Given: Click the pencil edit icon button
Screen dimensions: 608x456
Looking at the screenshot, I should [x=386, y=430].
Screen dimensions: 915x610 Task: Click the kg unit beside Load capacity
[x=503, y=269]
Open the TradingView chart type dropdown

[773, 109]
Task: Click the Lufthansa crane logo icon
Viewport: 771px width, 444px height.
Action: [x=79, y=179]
----------
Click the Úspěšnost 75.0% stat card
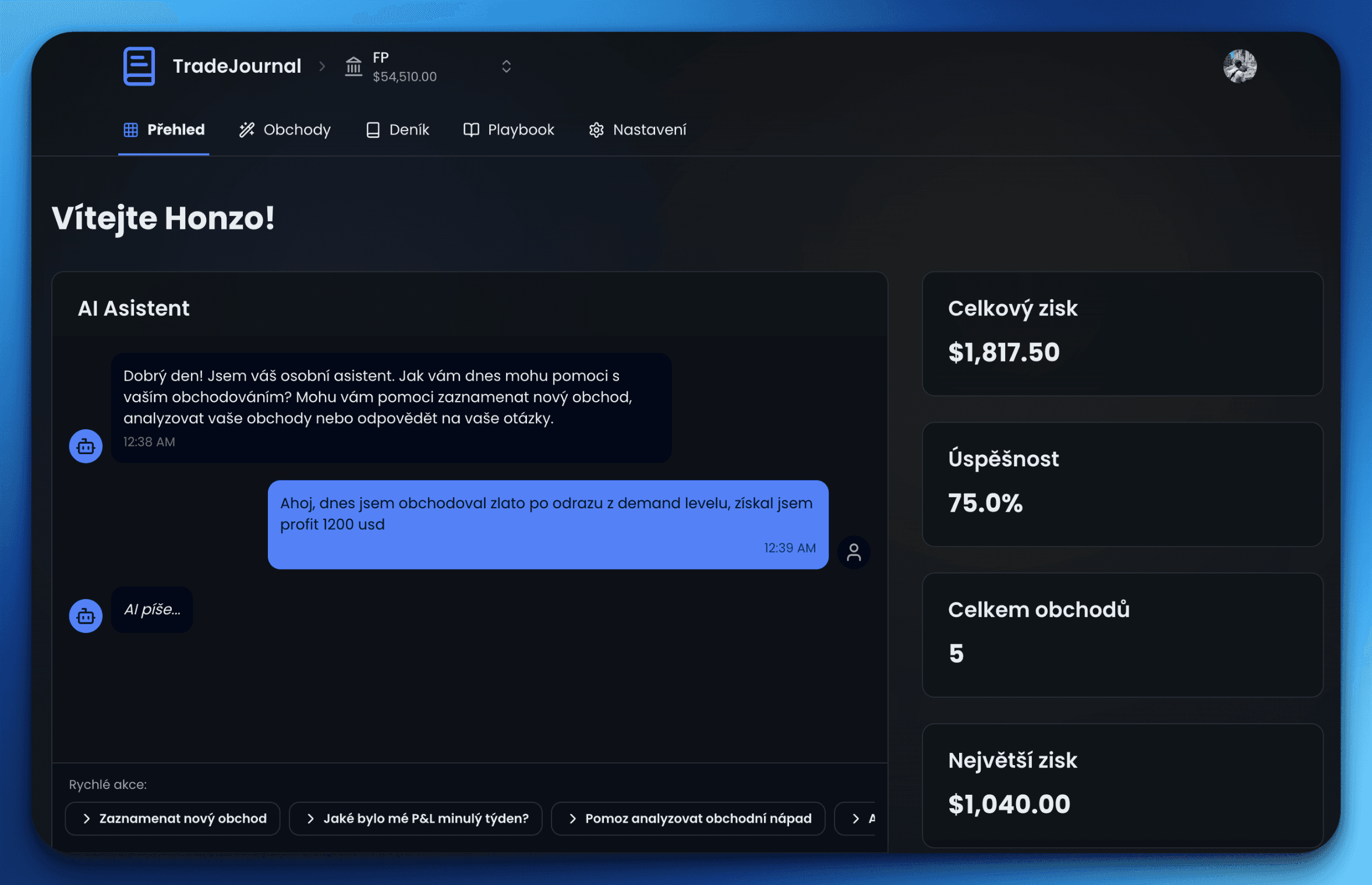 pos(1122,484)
----------
Give only the number of lines in the material above that include the word "icon".

> [Result of this task]:
2